Zhifeng Chen of Mountain View CA (US)

Yonghui Wu of Fremont CA (US)

Jonathan Shen of Mountain View CA (US)

Ruoming Pang of Mountain View CA (US)

Ron J. Weiss of New York NY (US)

Ignacio Lopez Moreno of Brooklyn NY (US)

Fei Ren of Mountain View CA (US)

Yu Zhang of Mountain View CA (US)

Quan Wang of Hoboken NJ (US)

Patrick An Phu Nguyen of Palo Alto CA (US)

SYNTHESIS OF SPEECH FROM TEXT IN A VOICE OF A TARGET SPEAKER USING NEURAL NETWORKS - A simplified explanation of the abstract

This abstract first appeared for US patent application 18525475 titled 'SYNTHESIS OF SPEECH FROM TEXT IN A VOICE OF A TARGET SPEAKER USING NEURAL NETWORKS

Simplified Explanation

The patent application describes methods, systems, and apparatus for speech synthesis, including obtaining an audio representation of speech of a target speaker, obtaining input text for which speech is to be synthesized in the voice of the target speaker, generating a speaker vector, generating an audio representation of the input text spoken in the voice of the target speaker, and providing the audio representation for output.
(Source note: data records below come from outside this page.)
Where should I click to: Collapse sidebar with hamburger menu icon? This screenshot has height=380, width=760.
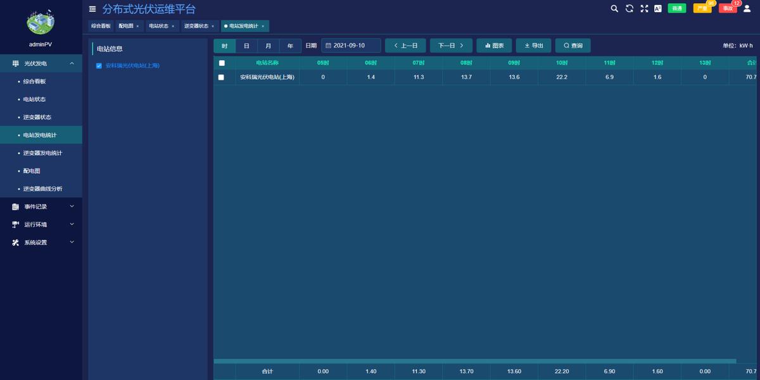pyautogui.click(x=92, y=9)
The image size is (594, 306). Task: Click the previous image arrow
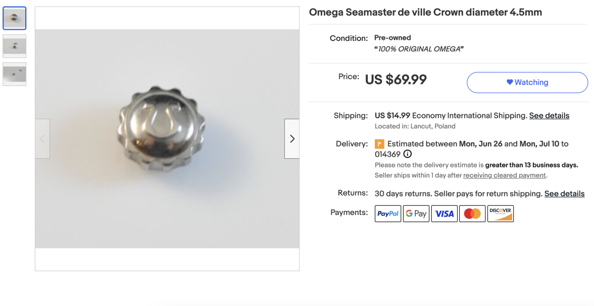coord(42,139)
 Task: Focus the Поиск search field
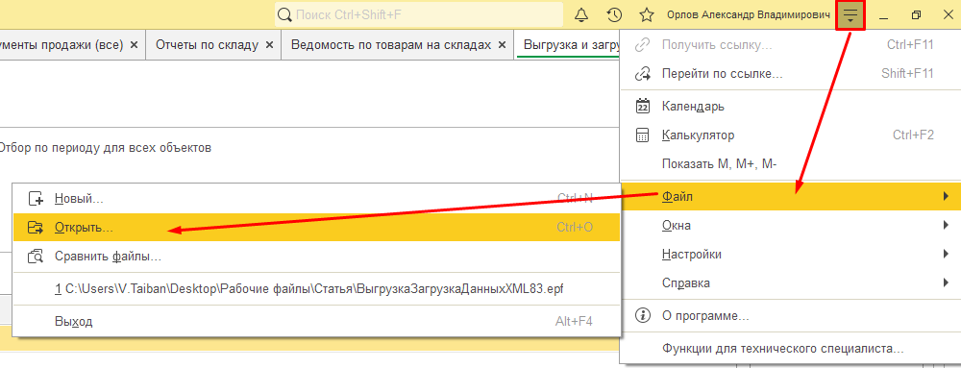[419, 14]
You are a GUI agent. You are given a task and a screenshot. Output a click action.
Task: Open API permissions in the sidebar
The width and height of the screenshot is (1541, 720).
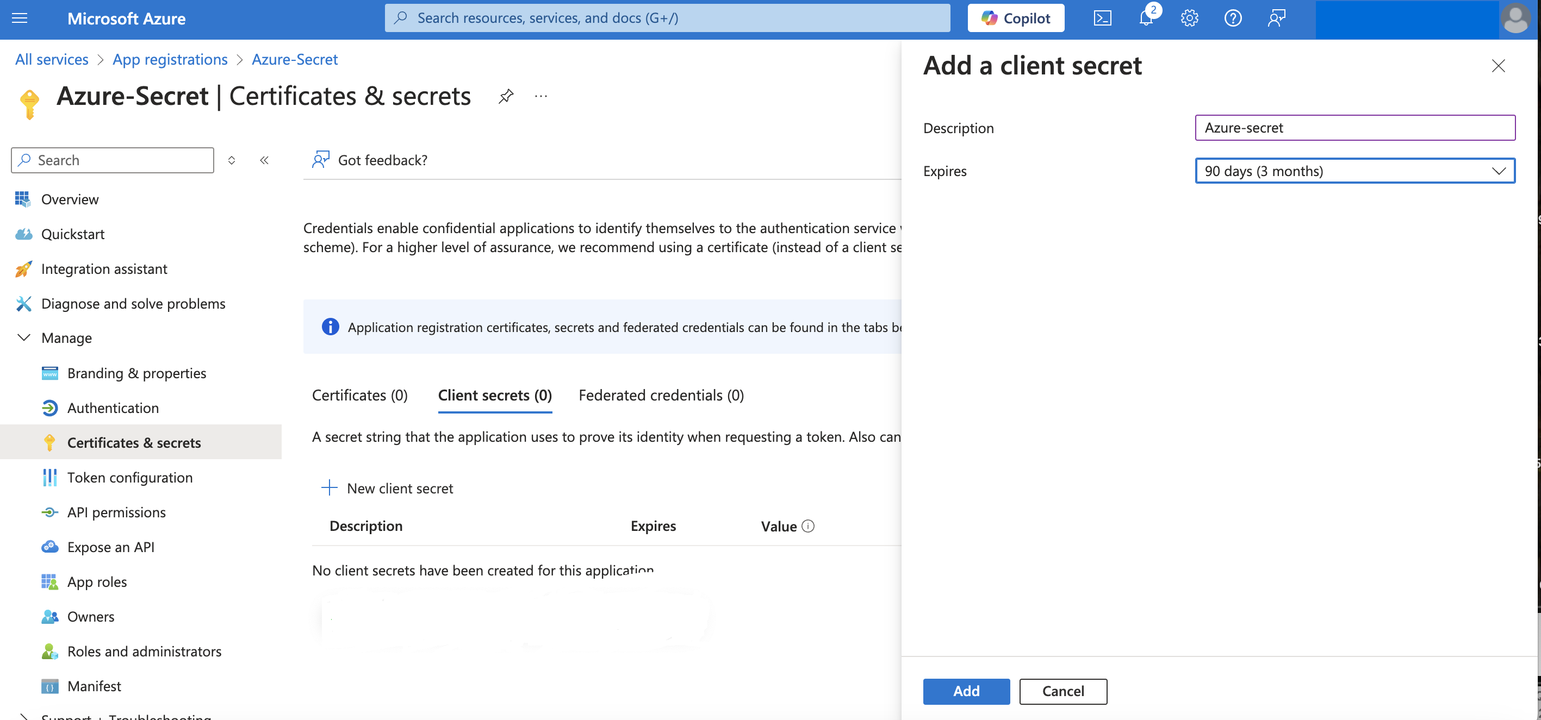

  • Obtaining audio representation of speech of a target speaker
  • Obtaining input text for speech synthesis in the voice of the target speaker
  • Generating a speaker vector using a speaker encoder engine
  • Generating an audio representation of the input text in the voice of the target speaker using a spectrogram generation engine
  • Providing the audio representation of the synthesized speech for output

Potential Applications

This technology can be used in various applications such as:

  • Virtual assistants
  • Voice-controlled devices
  • Language translation services

Problems Solved

This technology helps in:

  • Creating more natural and personalized speech synthesis
  • Enhancing user experience in interacting with AI systems
  • Improving accessibility for individuals with speech impairments

Benefits

The benefits of this technology include:

  • Customizable speech synthesis in different voices
  • Improved accuracy and naturalness in synthesized speech
  • Enhanced user engagement and interaction with AI systems

Potential Commercial Applications

This technology can be applied in commercial settings such as:

  • Call centers for automated customer service
  • Entertainment industry for voiceovers and dubbing
  • Education sector for language learning applications

Possible Prior Art

One example of prior art in speech synthesis technology is the use of neural network models for generating speech from text inputs. Another example is the development of voice cloning techniques for replicating a specific speaker's voice.

Unanswered Questions

How does this technology handle different accents and dialects in speech synthesis?

The patent application does not specifically address how the system adapts to various accents and dialects when synthesizing speech in the voice of the target speaker. It would be interesting to know if the technology has the capability to mimic regional variations in speech patterns.

What is the computational complexity of the speech synthesis process described in the patent application?

The patent application does not provide information on the computational resources required for the speech synthesis process. Understanding the computational complexity of the system would be crucial for assessing its feasibility and scalability in real-world applications.


Original Abstract Submitted

Methods, systems, and apparatus, including computer programs encoded on a computer storage medium, for speech synthesis. The methods, systems, and apparatus include actions of obtaining an audio representation of speech of a target speaker, obtaining input text for which speech is to be synthesized in a voice of the target speaker, generating a speaker vector by providing the audio representation to a speaker encoder engine that is trained to distinguish speakers from one another, generating an audio representation of the input text spoken in the voice of the target speaker by providing the input text and the speaker vector to a spectrogram generation engine that is trained using voices of reference speakers to generate audio representations, and providing the audio representation of the input text spoken in the voice of the target speaker for output.